_Directive_: Reproduce the lines verbatim from the very first one through the line containing "Action: (207, 549)", both ends included, and omit the pictures.

_Supplied entries_:

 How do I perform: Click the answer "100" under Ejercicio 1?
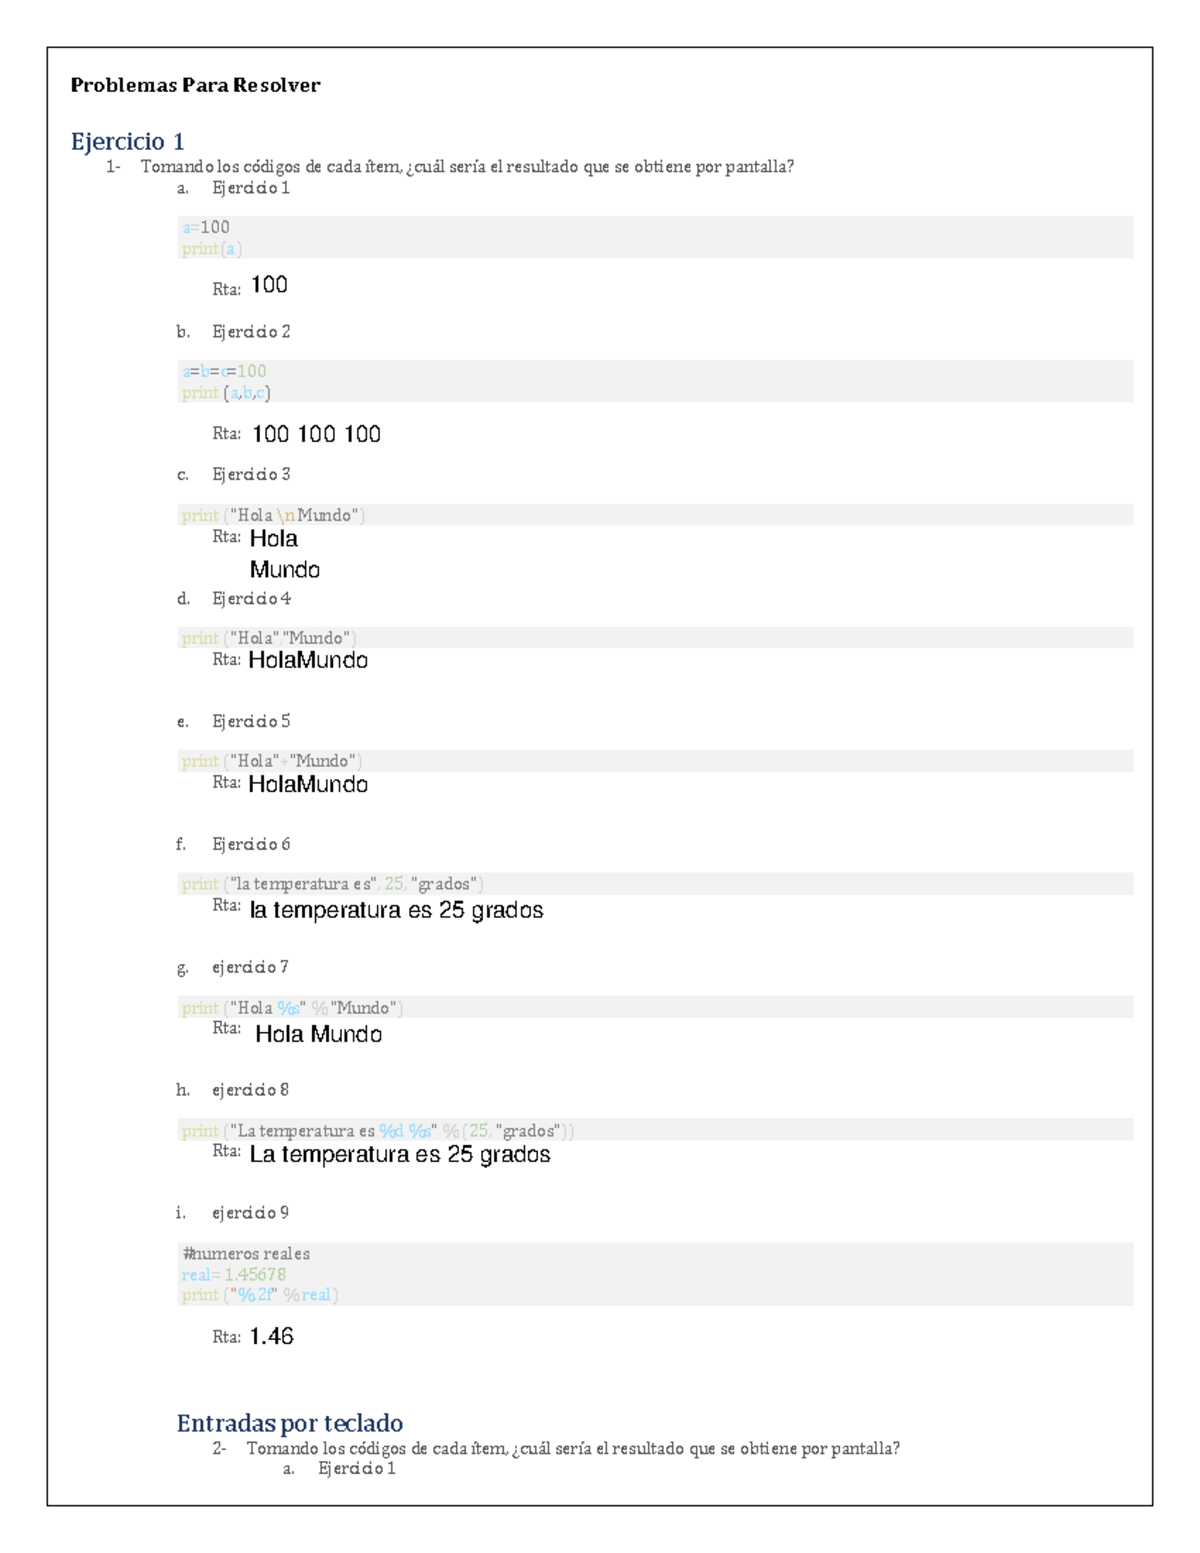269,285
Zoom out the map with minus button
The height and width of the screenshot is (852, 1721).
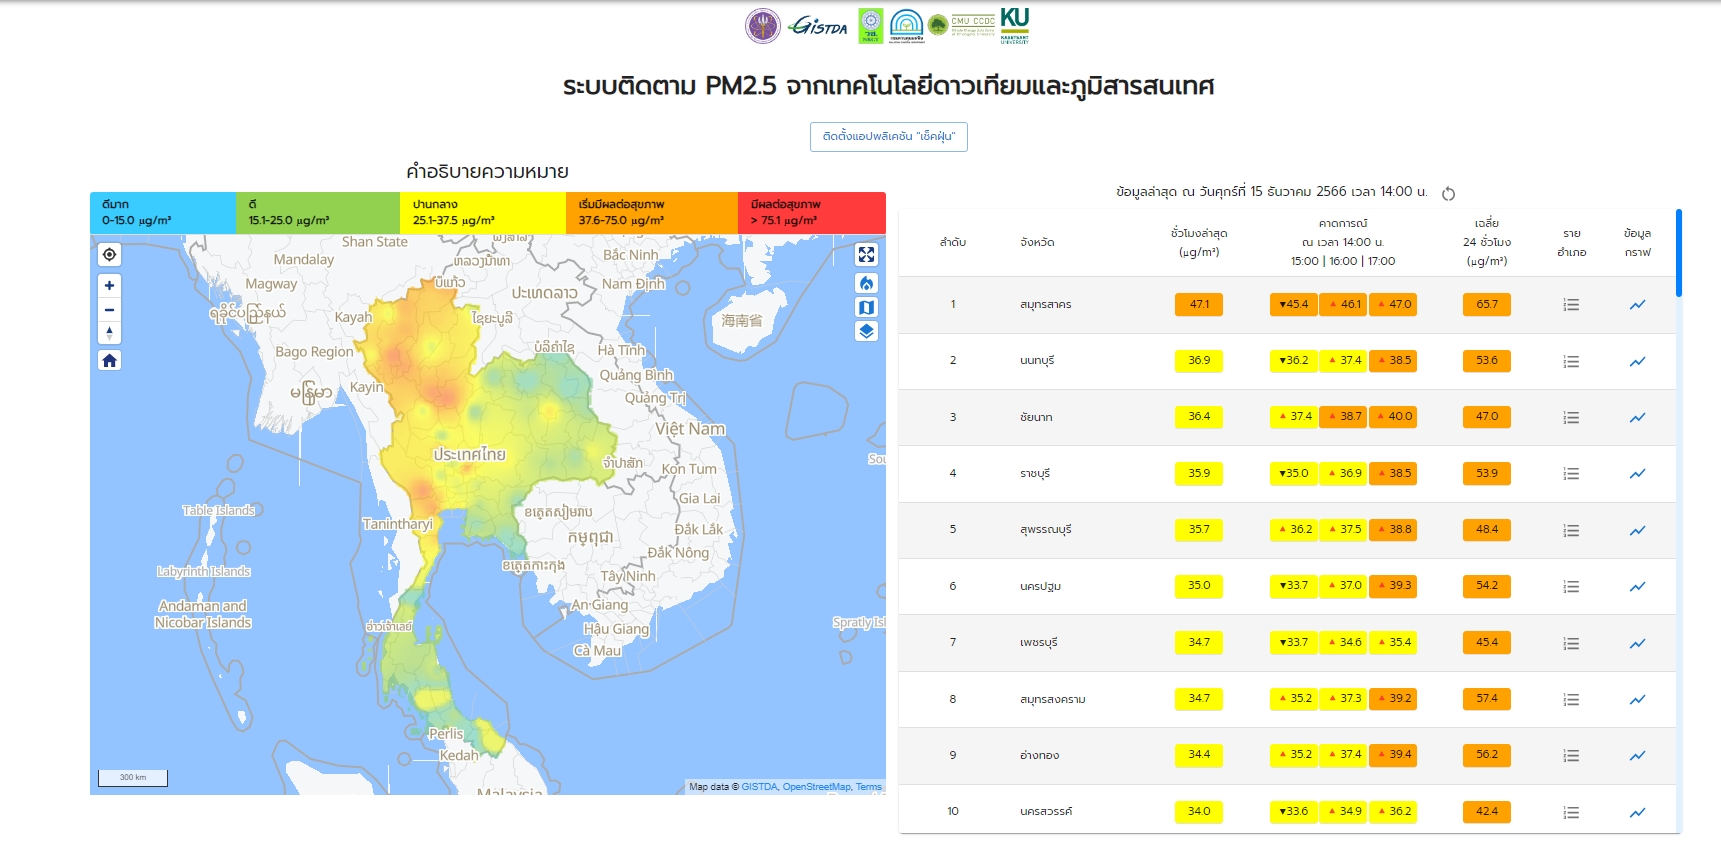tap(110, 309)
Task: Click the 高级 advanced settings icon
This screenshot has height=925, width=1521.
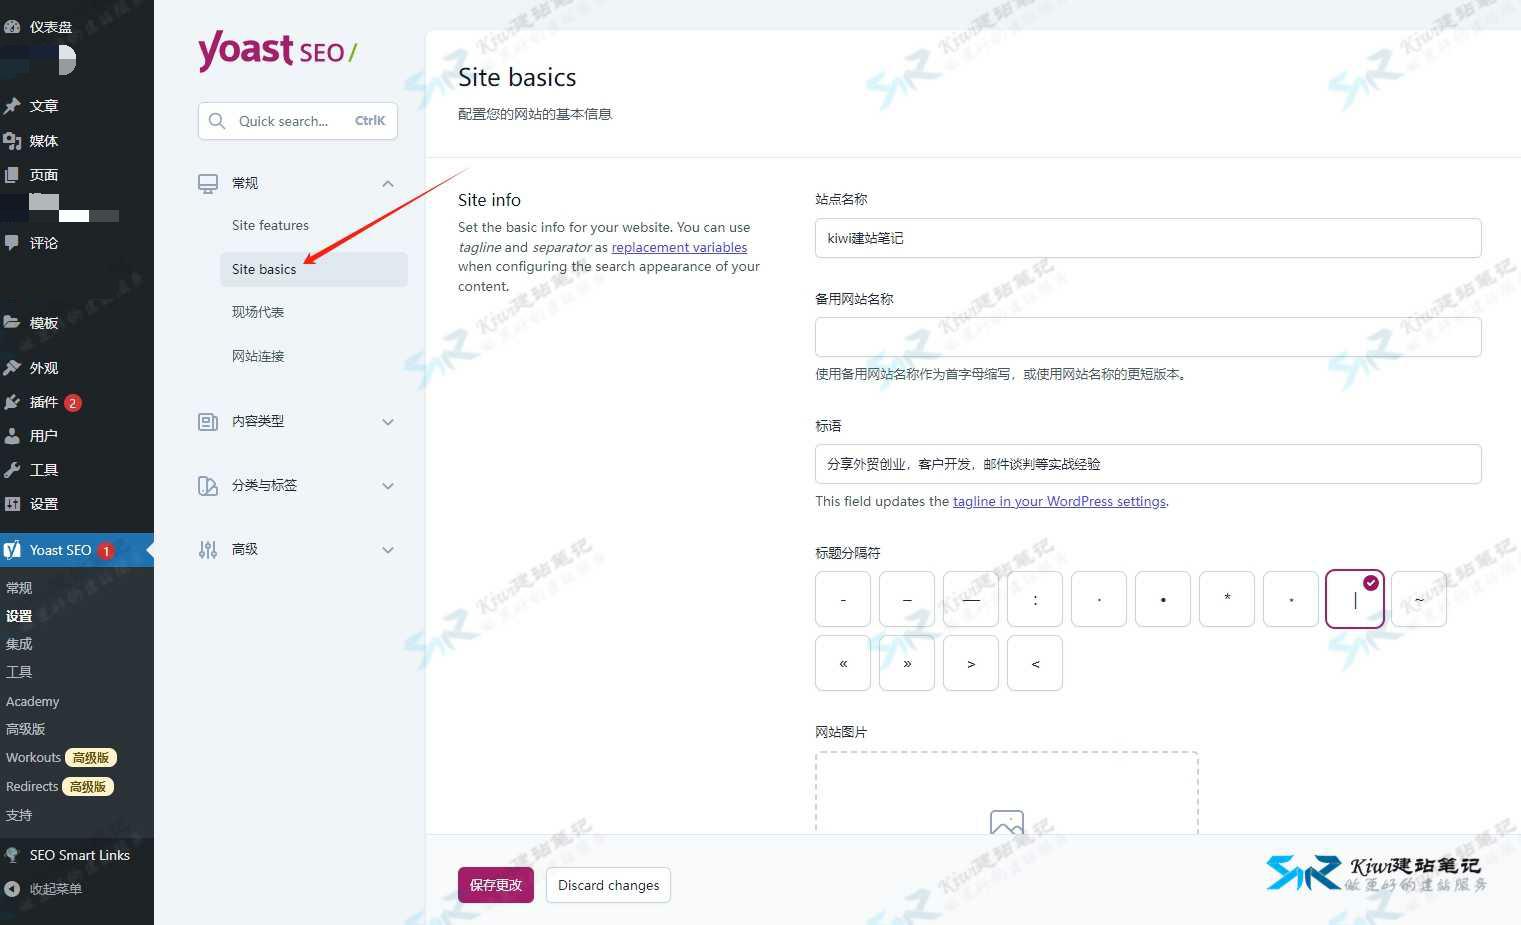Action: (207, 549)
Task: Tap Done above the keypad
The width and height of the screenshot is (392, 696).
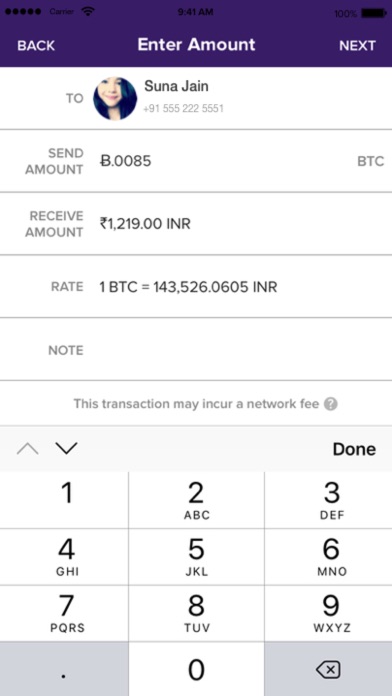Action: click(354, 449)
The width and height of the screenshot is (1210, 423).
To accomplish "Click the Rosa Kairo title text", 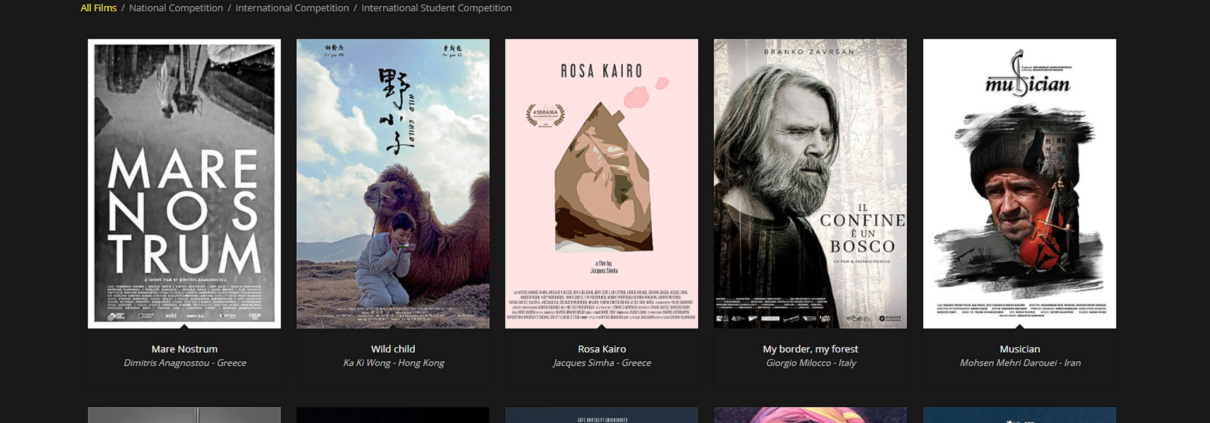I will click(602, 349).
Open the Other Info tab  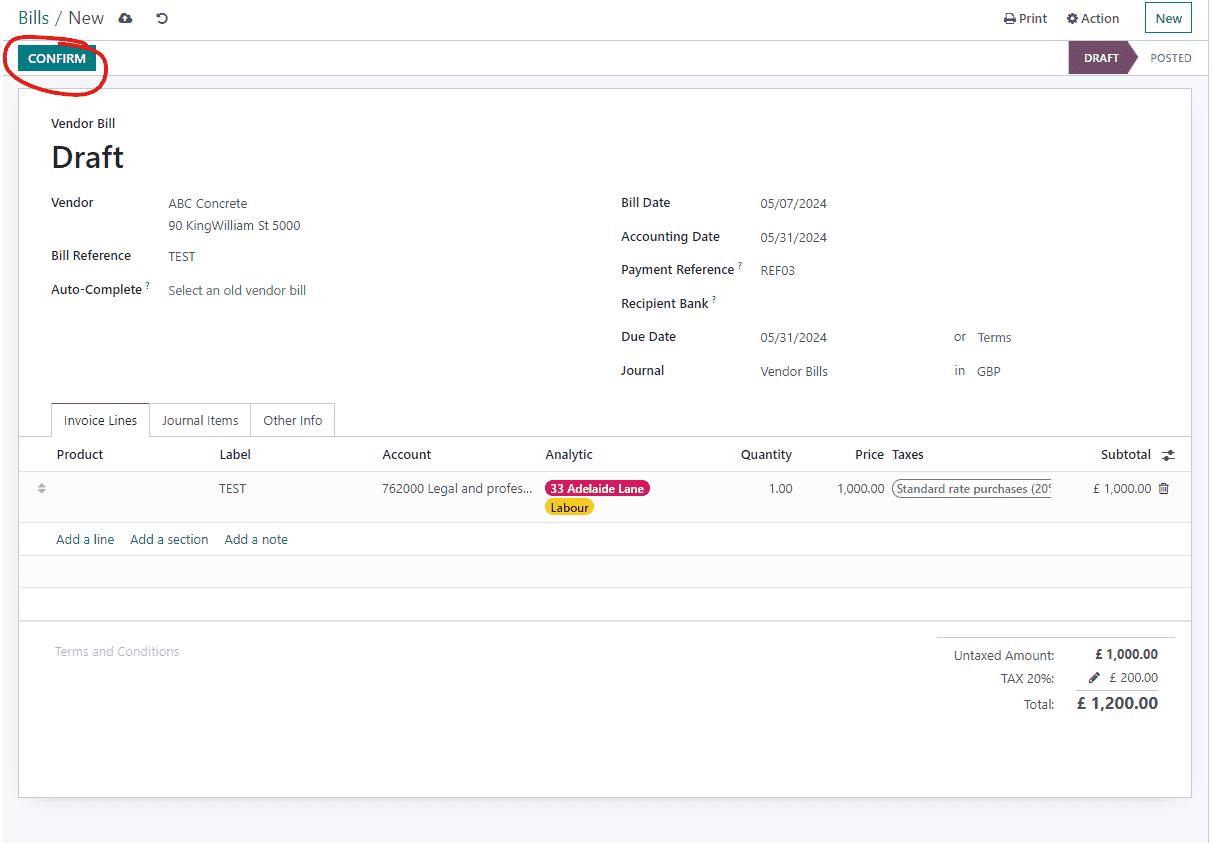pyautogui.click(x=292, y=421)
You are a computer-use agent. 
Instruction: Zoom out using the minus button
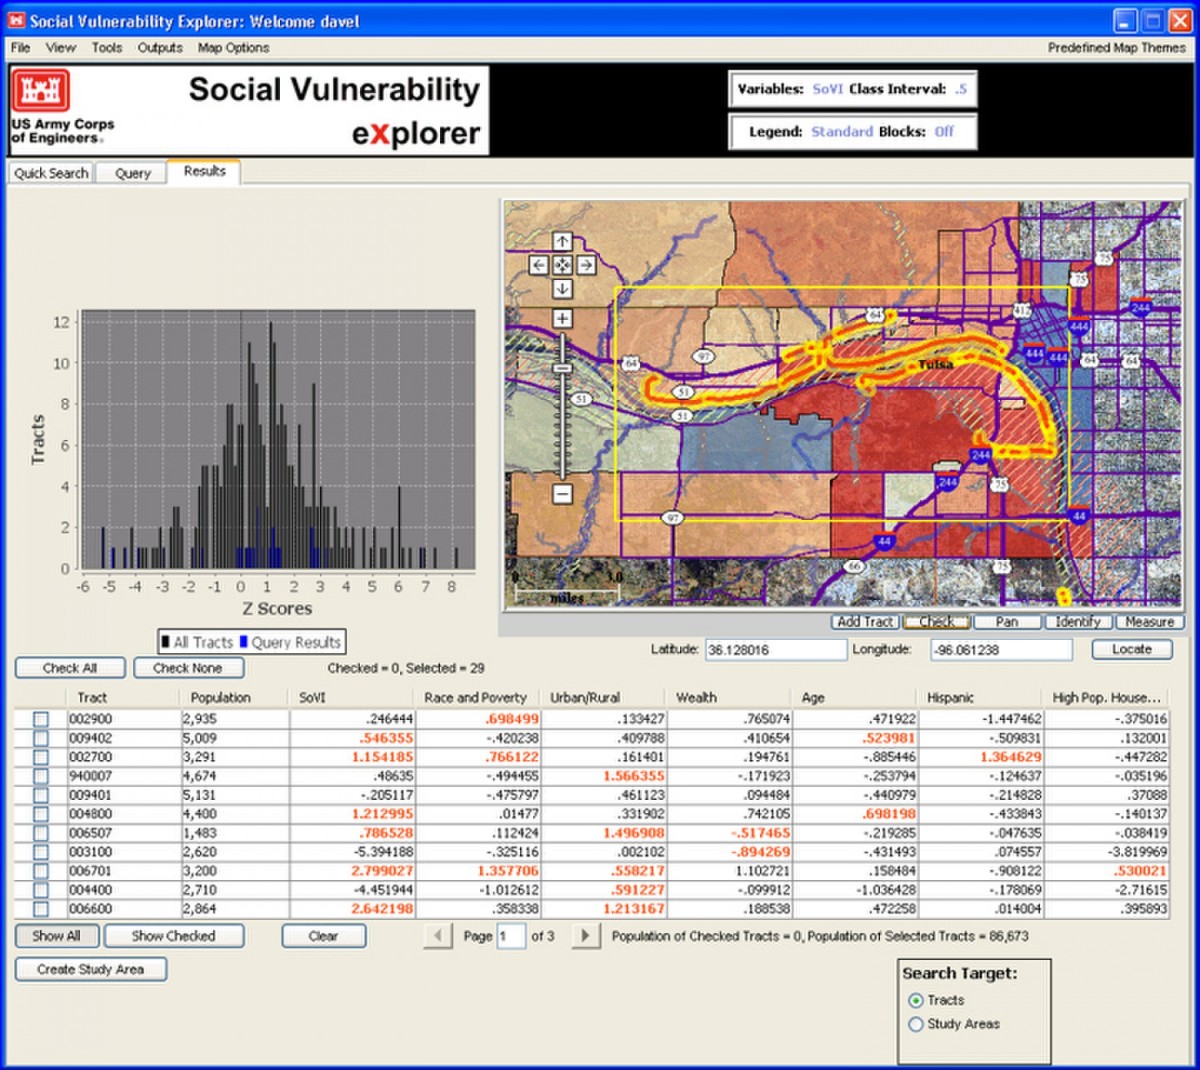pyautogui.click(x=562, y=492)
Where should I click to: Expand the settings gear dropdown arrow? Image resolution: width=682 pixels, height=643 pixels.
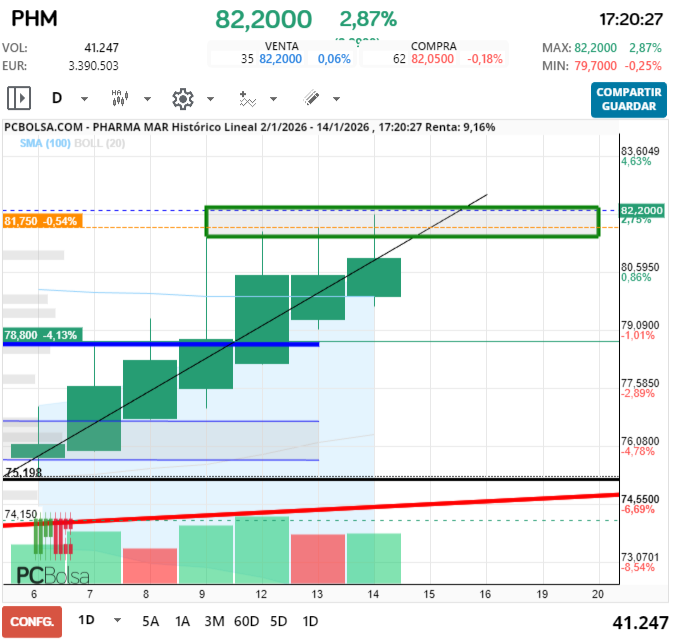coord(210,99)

_Exercise answer_:
 How do I perform: Click the answer "100" under Ejercicio 1?
269,285
Zoom out the map with minus button
The height and width of the screenshot is (852, 1721).
tap(110, 309)
Task: Click the 高级 advanced settings icon
This screenshot has height=925, width=1521.
Action: (207, 549)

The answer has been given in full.